_TEXT UNDER STUDY_:
+-------+
Using the recorder in this case doesn't work, but handcrafting the test
case isn't that hard once you get started. The example app has a branch
with WebSocket test case. With WebSocket communication it might also be
handy to disable xsrf preventation and the so called "syncid".
First two request are just normal http requests. The first gets the
"host page" and also the initial state request is done with normal XHR.
The difference to normal Vaadin communication is that it is to be sent
to "/PUSH" address.
After the initial state request you start to use the special WebSocket
API in Gatling. There are lot of things to keep in mind with this
fundamentally totally different kind of communication mechanism. Check
out Gatling's generic websocket help for basic info.
When you start handcrafting the WebSocket simulation, the easiest tool
is probably Chrome's dev tools. With that you can open normal browser
session and "sniff" the traffic that is sent to the server and also the
messages that are received. An easy option is just to copy paste the
payloads and possibly add some verification to ensure proper answers are
received. The websocket example is built with special variable to work
without disabling xsrf verification.
If you are using random input in your load tests, something that is
highly suggested for realistic numbers, you might end up in small
problems. The message format, by Atmosphere, has a weird number and "|"
+-------+
_ENTRIES PROVIDED_:

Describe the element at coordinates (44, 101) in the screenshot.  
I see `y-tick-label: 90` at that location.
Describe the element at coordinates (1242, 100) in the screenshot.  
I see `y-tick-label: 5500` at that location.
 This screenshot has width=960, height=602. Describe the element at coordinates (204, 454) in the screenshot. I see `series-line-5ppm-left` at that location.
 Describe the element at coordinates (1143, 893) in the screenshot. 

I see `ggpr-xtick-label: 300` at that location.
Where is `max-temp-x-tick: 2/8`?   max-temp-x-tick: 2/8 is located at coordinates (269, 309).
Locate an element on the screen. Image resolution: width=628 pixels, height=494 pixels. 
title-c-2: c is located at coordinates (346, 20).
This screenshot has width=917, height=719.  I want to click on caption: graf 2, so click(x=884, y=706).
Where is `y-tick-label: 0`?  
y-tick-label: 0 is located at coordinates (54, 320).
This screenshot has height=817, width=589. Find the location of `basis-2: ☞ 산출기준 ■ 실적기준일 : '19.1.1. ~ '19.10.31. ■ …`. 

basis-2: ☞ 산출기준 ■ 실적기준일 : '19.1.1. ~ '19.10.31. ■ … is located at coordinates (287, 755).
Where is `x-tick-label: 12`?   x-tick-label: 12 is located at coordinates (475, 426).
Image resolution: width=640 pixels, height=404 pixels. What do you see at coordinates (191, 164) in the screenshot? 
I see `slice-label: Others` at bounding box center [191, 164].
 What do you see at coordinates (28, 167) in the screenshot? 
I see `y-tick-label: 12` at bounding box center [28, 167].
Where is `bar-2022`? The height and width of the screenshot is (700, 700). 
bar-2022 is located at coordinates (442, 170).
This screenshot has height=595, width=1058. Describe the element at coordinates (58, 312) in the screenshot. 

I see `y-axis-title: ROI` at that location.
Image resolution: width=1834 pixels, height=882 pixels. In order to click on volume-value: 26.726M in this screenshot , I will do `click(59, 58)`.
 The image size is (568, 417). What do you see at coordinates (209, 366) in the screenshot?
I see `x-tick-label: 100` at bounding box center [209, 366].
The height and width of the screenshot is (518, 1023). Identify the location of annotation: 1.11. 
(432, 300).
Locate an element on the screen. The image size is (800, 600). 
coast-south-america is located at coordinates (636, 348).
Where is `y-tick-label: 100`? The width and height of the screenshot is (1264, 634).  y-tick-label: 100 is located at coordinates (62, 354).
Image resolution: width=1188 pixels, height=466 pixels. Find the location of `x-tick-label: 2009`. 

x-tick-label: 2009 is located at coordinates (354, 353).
+-------+
_TASKS AND EXERCISES_:
A. In the text on load testing Vaadin WebSocket communication with Gatling, what address must the initial state request be sent to?
B. Pick up the text on load testing Vaadin WebSocket communication with Gatling and continue it from where it stops.
The listing plays no part in this work.

_ANSWER LIST_:
A. It must be sent to the "/PUSH" address.

B.
in front of each message. That number tells the message length and it
must really match the real message length. Create a simple helper
function to calculate that if your input data length varies.
[source,javascript]
....
import io.gatling.core.session._
import io.gatling.core.session.el._
def atmoMessage(message: Expression[String]) = message.map(m => m.length + '|' + m)
.sendText(atmoMessage("SomeMessage"))
....
If (and when) you probably want to close the websocket connection
cleanly, you need to notify the server with an extra xhr with a
identifier given by the atmosphere framework. The key is the first
message that the server sends when you connect to it.
Check out this script for
https://github.com/mstahv/v-quiz/blob/master/src/test/scala/loadtest/WebSocketVaadinSimulation.scala[an
example using WebSocket] communication. It also saves XSRF preventation
key to variable, so it don't need it to be disabled from the server.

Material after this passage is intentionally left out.